Obesity is an independent risk factor for cardiovascular disease (CVD) although the precise molecular mechanisms that link obesity to CVD are not understood. Recent studies suggest that factors secreted by adipose tissue may play an adverse role in cardiovascular health. We have previously demonstrated that the adipocytokine, leptin, promotes vascular calcification in apolipoprotein E - deficient mice and that this increase in calcification is associated with an increase in the expression of several osteoblast-specific markers within the vessel wall. In an effort to understand the mechanism by which leptin exerts these effects, we cultured primary bovine aortic smooth muscle cells (BASMCs) in the presence of 0 to 2 μg/ml leptin for up to 12 days.
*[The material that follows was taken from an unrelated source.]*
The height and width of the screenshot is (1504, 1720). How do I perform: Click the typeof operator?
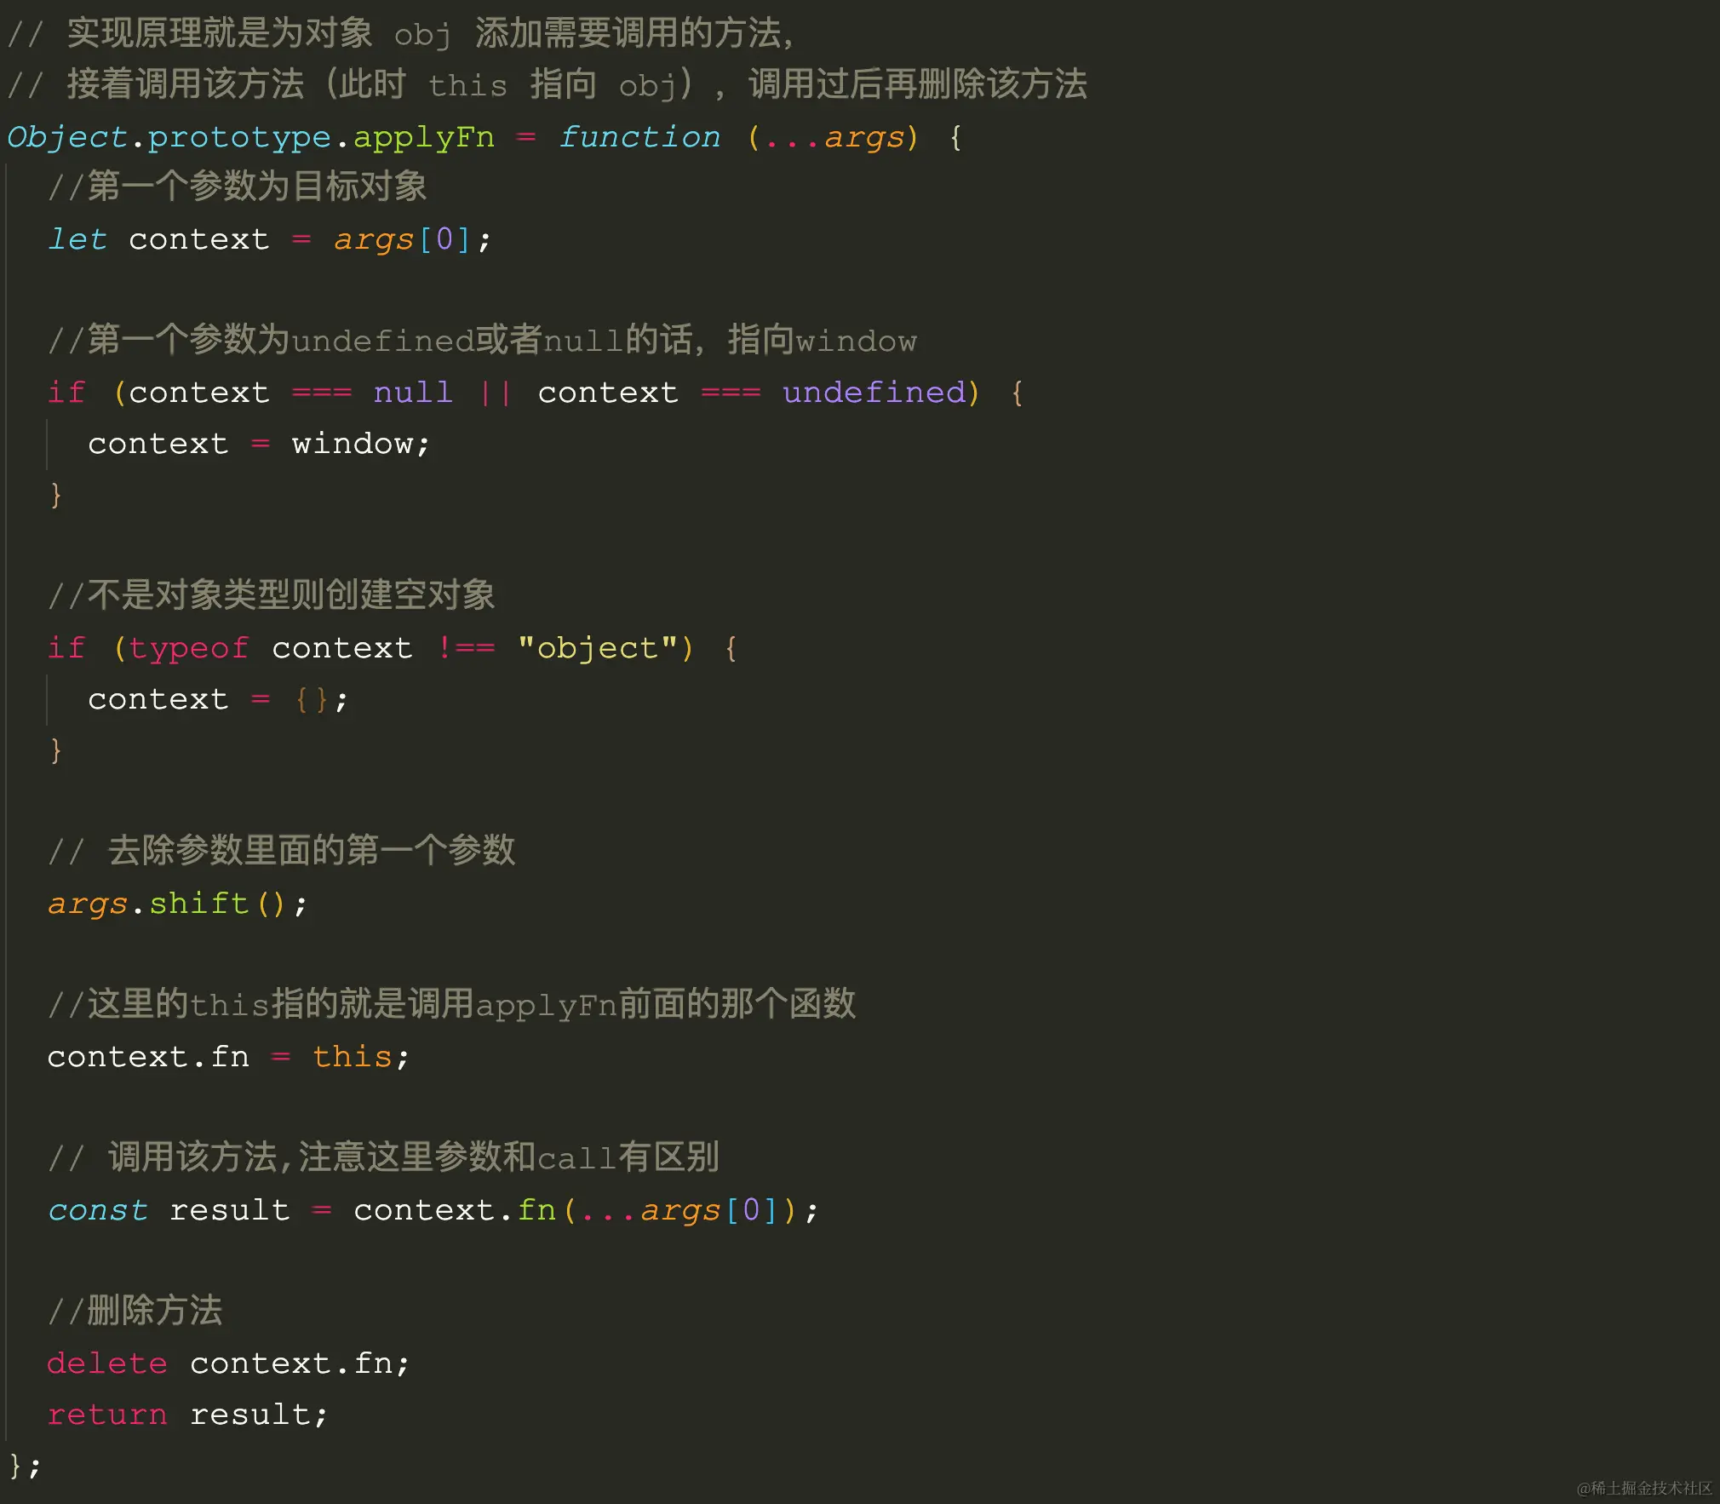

Osteogenic differentiation of BASMCs was determined by an increase in the expression of osteoblast-specific markers, and the induction of both alkaline phosphatase activity and mineralization. Consistent with previous studies, we found that treatment of BASMCs with leptin induced osteoblast differentiation in a dose-dependent manner. To investigate the underlying mechanism, we examined changes in the expression levels of key factors implicated in osteoblast differentiation, including members of the Wnt signaling pathway. We found that exposure to leptin induced the Erk 1/2-dependent inactivation of GSK-3β, through Ser9 phosphorylation, and a subsequent increase in the nuclear accumulation of β-catenin. Transfection of BASMCs with an adenovirus that expressed constitutively active GSK-3β (Ad-GSK-3β S9A) resulted in a > 2-fold increase in GSK-3β activity, a decrease in the expression of the osteoblast-specific marker, osteopontin, and a significant decrease in leptin-induced alkaline phosphatase activity. Together, our results provide a possible mechanism by which elevated leptin concentrations, associated with obesity, promote osteoblast differentiation, and vascular calcification in vivo.